In a stressful world, it’s important that employees relax. In an exciting new study, researchers Allison Williams, Acacia Parks and Ashley Whillans have found that brief online interventions could improve resilience, making employees feel better about themselves and their work
This is an edited version of an article that first appeared in the Harvard Business Review.
You have had a tough day at work. Your presentation did not go well; your boss harshly critiqued your performance, a colleague was promoted to a position you had hoped to fill and, to top it all, some of your co-workers planned to go out after work and you were not invited.
Anyone would feel lousy at the end of this day – but what helps you learn from these experiences, and get back to business tomorrow, is resilience. Resilience, the ability to adapt and recover from personal and professional setbacks, is increasingly recognised as a key driver of job performance. For those who lack resilience, a bad day can seriously throw them off their game, lowering their sense of worth, attitude toward their job and work performance.
In our recent research we looked at whether using a brief, online intervention could build resilience in employees. We found that distressed employees who used such an intervention a few times per week showed significantly greater increases in resilience than employees who did not.

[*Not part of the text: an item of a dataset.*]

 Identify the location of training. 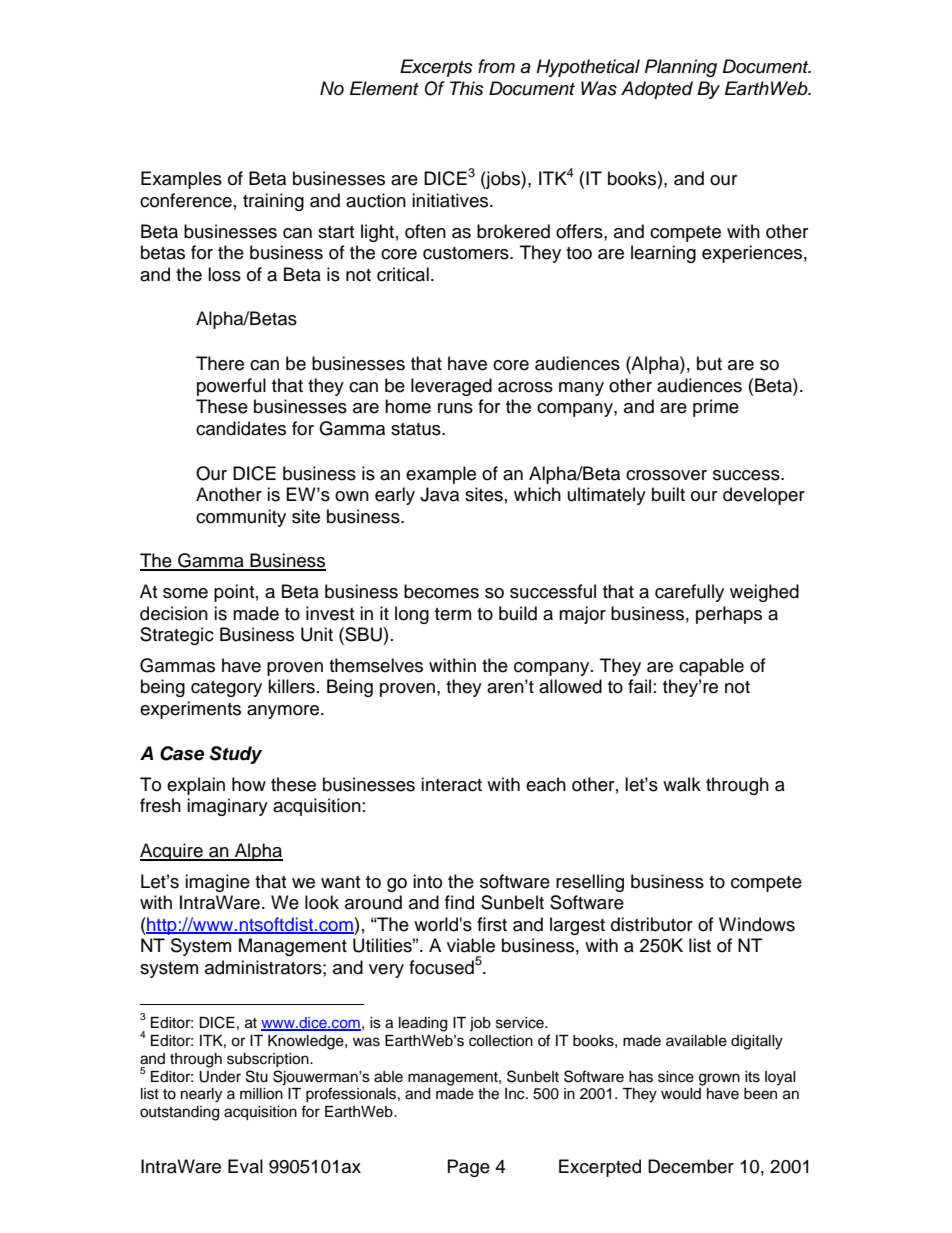
(273, 202).
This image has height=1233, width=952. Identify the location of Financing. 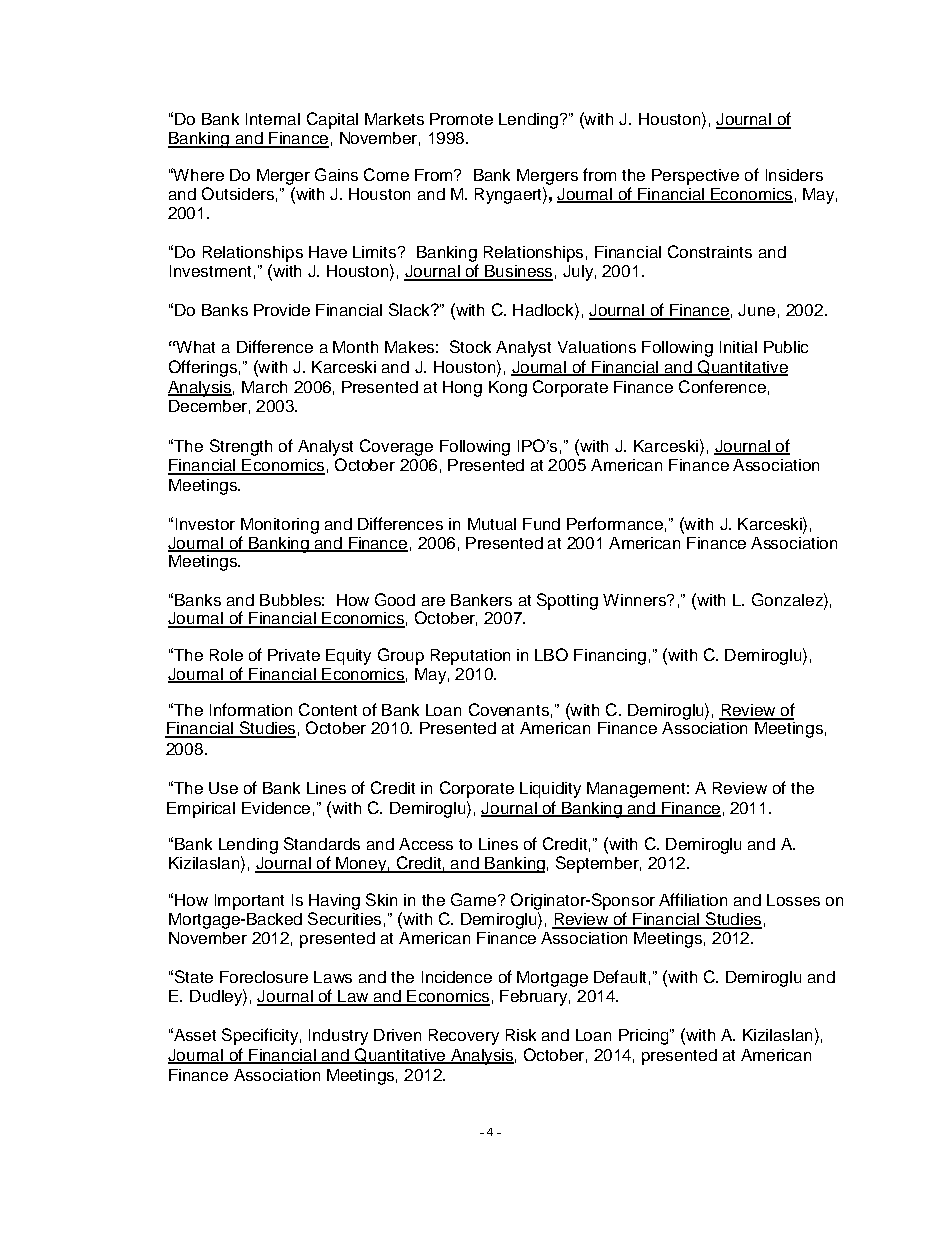
(610, 657).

Resilience is a critical ingredient of workplace success
Resilience is especially important for employees who suffer from anxiety and depression, where daily stressors can make their condition worse. Given that anxiety disorders are estimated to affect 15.7 million people annually, and over 20% of U.S. employees report experiencing depressive symptoms, improving employee resilience is a business imperative.

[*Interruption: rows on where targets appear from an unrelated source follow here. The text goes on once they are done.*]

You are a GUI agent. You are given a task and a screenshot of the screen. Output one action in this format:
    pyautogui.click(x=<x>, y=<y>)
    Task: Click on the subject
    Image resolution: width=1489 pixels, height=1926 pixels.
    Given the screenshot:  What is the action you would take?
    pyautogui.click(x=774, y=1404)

Research indicates that employers lose around 32 days annually due to reduced productivity for every depressed employee, which may cost employers as much as $44 billion annually. To put this in perspective, an employer with 1,000 employees might have as many as 200 employees with depression and a combined 6,400 lost days of productivity each year. It is no wonder, then, that in one survey of 487 employers, 75% reported that ‘stress’ was their number one workplace health concern.
This is where resilience training comes in; while it is often successful, it can be time-consuming. Resilience training, which teaches people how cope with, and recover from, adversity, decreases depression and anxiety and effectively improves employees’ workplace performance, well-being and social functioning. Resilience training can also positively impact physical health outcomes tied to the stress hormone cortisol, such as heart rate, blood pressure, and cholesterol.
Despite the growing need for resilience interventions in the workplace, a variety of obstacles have limited their adoption. Resilience training typically requires in-person facilitation and logistical and financial resources that make them difficult to scale. In fact, only one-in-ten employers offer onsite stress management programmes, like resilience training programmes. These programmes also struggle with low participation due to myriad reasons, including the stigma of being seen at work as needing help.
Can we make resilience training simpler?
We wondered whether online resilience interventions and tools could be effective at overcoming these barriers and increasing resilience among stressed out employees. To answer this question, we conducted a study with 591 U.S.-based users of Happify (where two of us work), which is an online platform that has stress-reducing exercises. All participants in our study reported experiencing emotional or workplace distress when they registered for the Happify website. We asked them to use the platform two to three times per week for eight weeks and looked at their change in resilience, which we measured by looking at their sense of optimism, perceived stress and positive emotions over that time period.
The core activities that users engaged in were focused across five areas: mindfulness, gratitude, goal-setting, forgiveness and self-compassion. To ensure that use of the online platform was causing changes in resilience, we compared the employees completing the online activities to employees randomly assigned to a control group and given access to content typically found while surfing the web for mental health and well-being topics, as well as a group that didn’t use either approach.
We found that, after eight weeks, there was a 25% improvement in resilience among employees with severe emotional and workplace stress who completed two to three online activities each week; this was roughly double the improvements seen in the other two groups of employees.
What’s more, these improvements were more pronounced among the most stressed-out employees — those who often require the greatest amount of resources to treat. These results, together with other research showing resilience training also benefits less stressed populations, suggest that any employee could be helped by these programmes before they reach a breaking point.
These findings show that building resilience, something that was once believed to require a great deal of time and money, may be accomplished via online intervention programmes and tools in a matter of weeks. Additional studies, however, are needed to determine how long-lasting these effects are.
For employers, this means you can offer resilience training that is not only affordable and effective, but also provides flexibility that is more conducive to the needs of employees, allowing them to engage at their own pace and avoid the stigma of more public, workplace-based training programmes. Online resilience programmes can also be delivered in multiple languages, making them a more inclusive solution for employers with a diverse and global workforce.
By expanding existing employee wellness programmes to include stress management and resilience tools, employers can better promote workplace wellbeing.